Segment Start: INFORMATION SUPPLIED
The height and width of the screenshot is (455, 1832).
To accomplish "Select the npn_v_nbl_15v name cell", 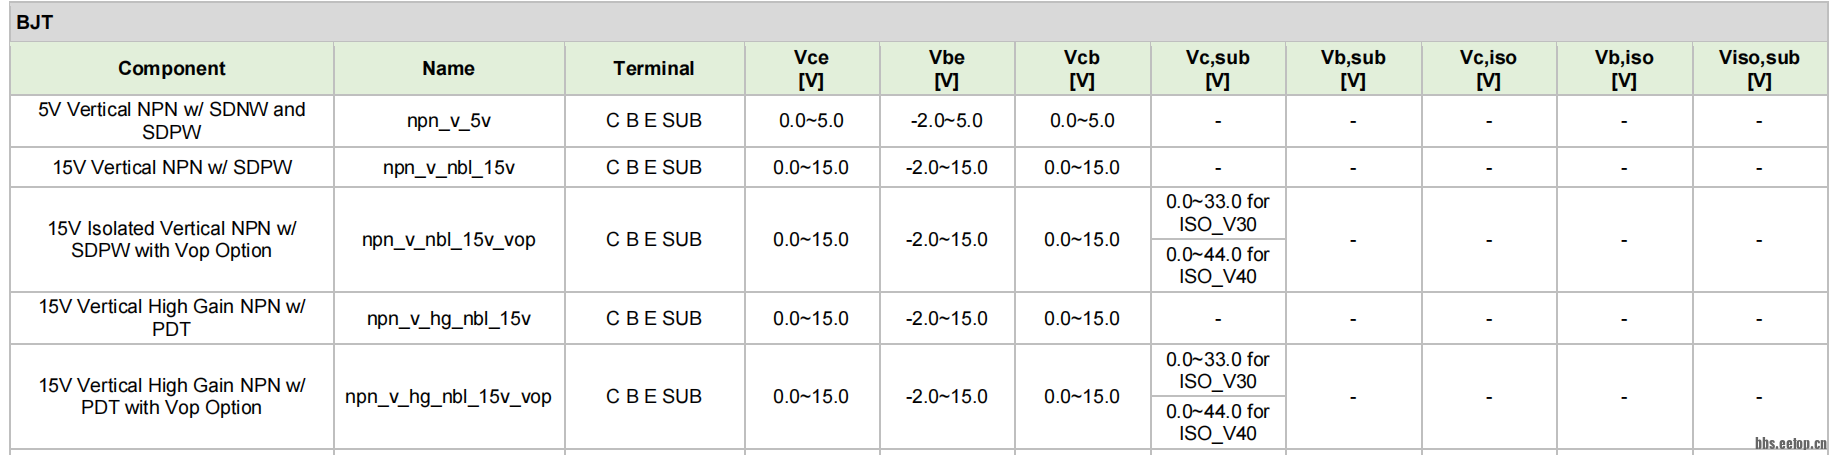I will coord(448,168).
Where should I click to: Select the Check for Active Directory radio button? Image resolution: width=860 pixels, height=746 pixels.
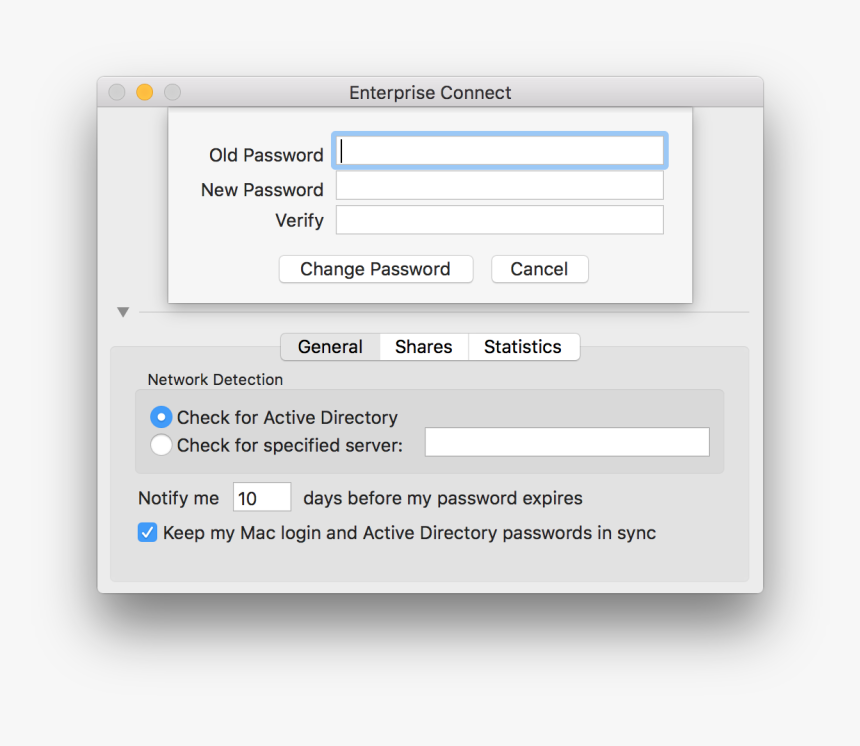pos(161,417)
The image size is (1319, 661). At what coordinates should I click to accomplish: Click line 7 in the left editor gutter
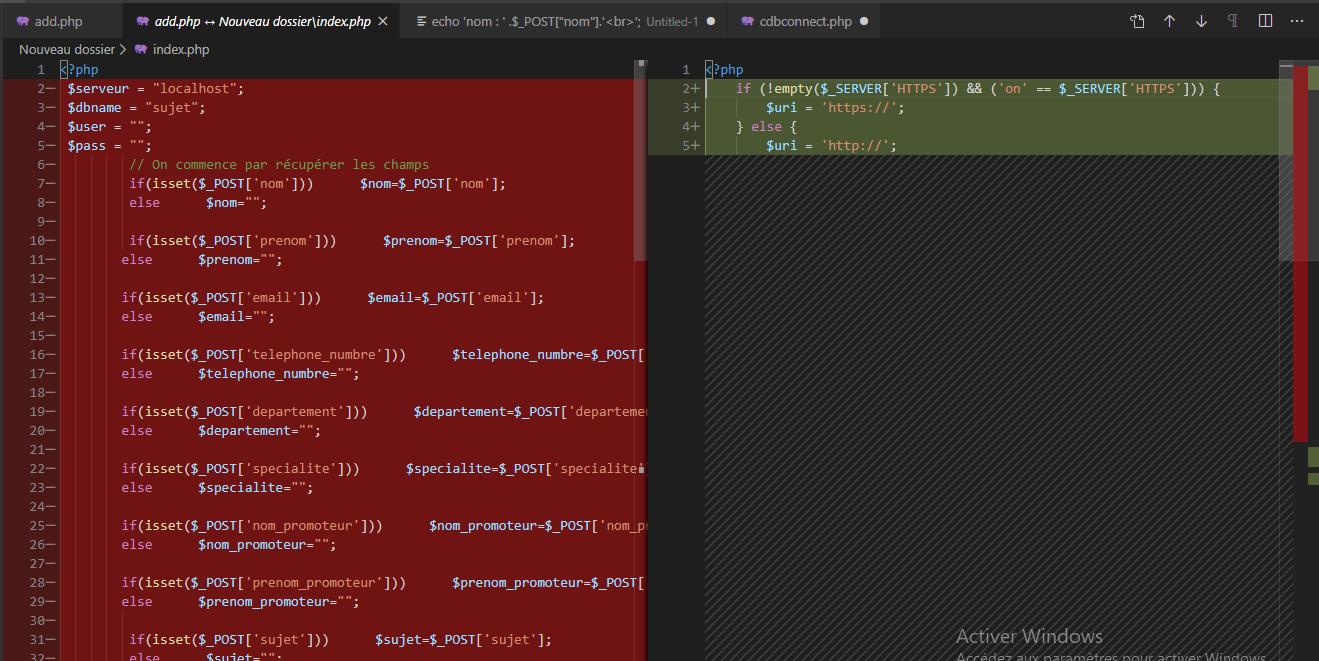[x=40, y=183]
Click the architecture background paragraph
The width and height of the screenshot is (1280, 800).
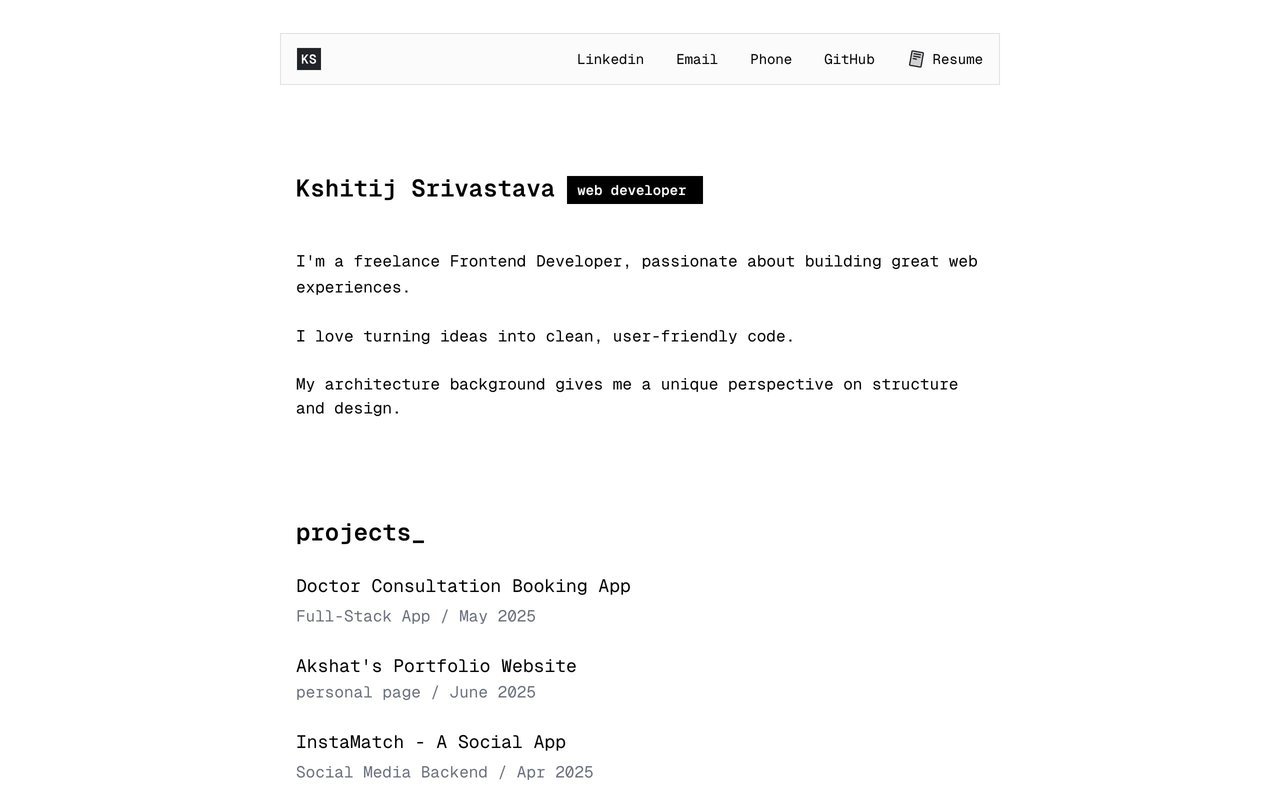coord(627,396)
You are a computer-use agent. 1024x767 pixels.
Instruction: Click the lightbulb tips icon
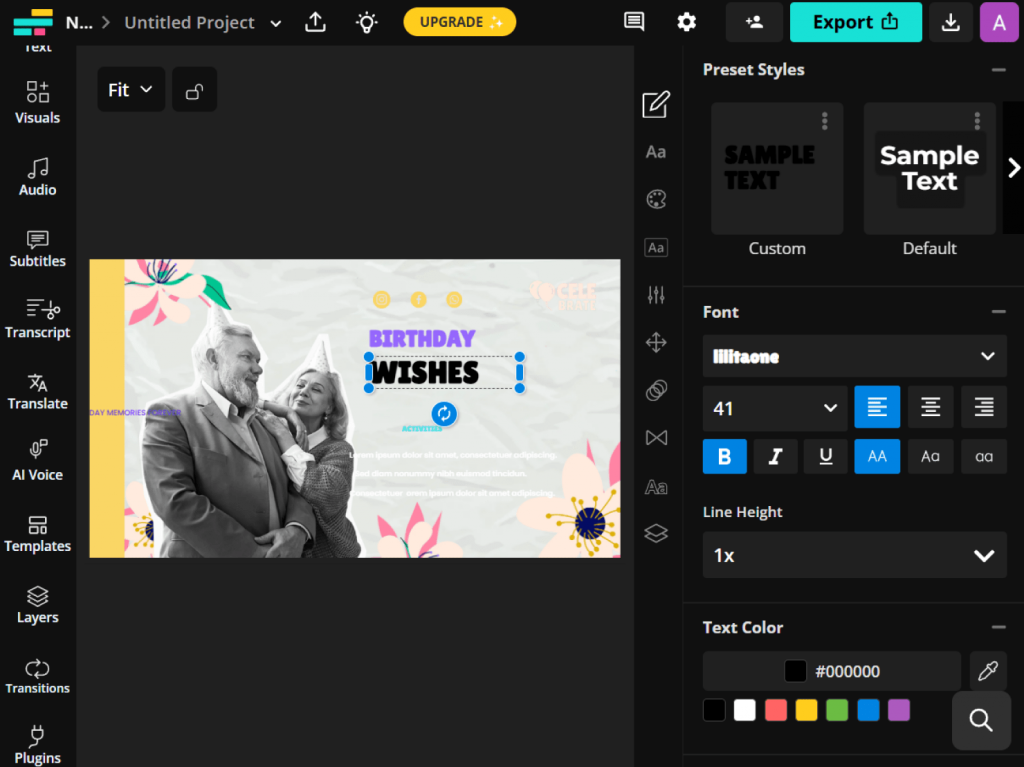(x=367, y=22)
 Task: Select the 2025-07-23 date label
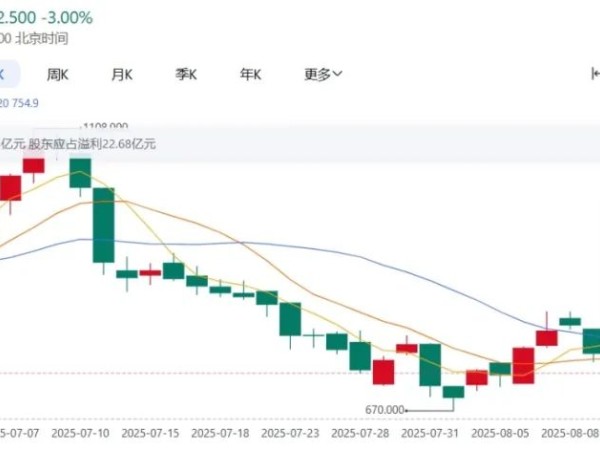pyautogui.click(x=290, y=433)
Segment End: INFORMATION SUPPLIED
> _BRIEF_: Your task is to print exactly the lines from the one containing "Instruction: Click the lightbulb tips icon" through the final line of the records above, with no pictures and nothing more.

> _RESULT OF THE TASK_:
Instruction: Click the lightbulb tips icon
(x=367, y=22)
 Task: Select the 2025-07-23 date label
pyautogui.click(x=290, y=433)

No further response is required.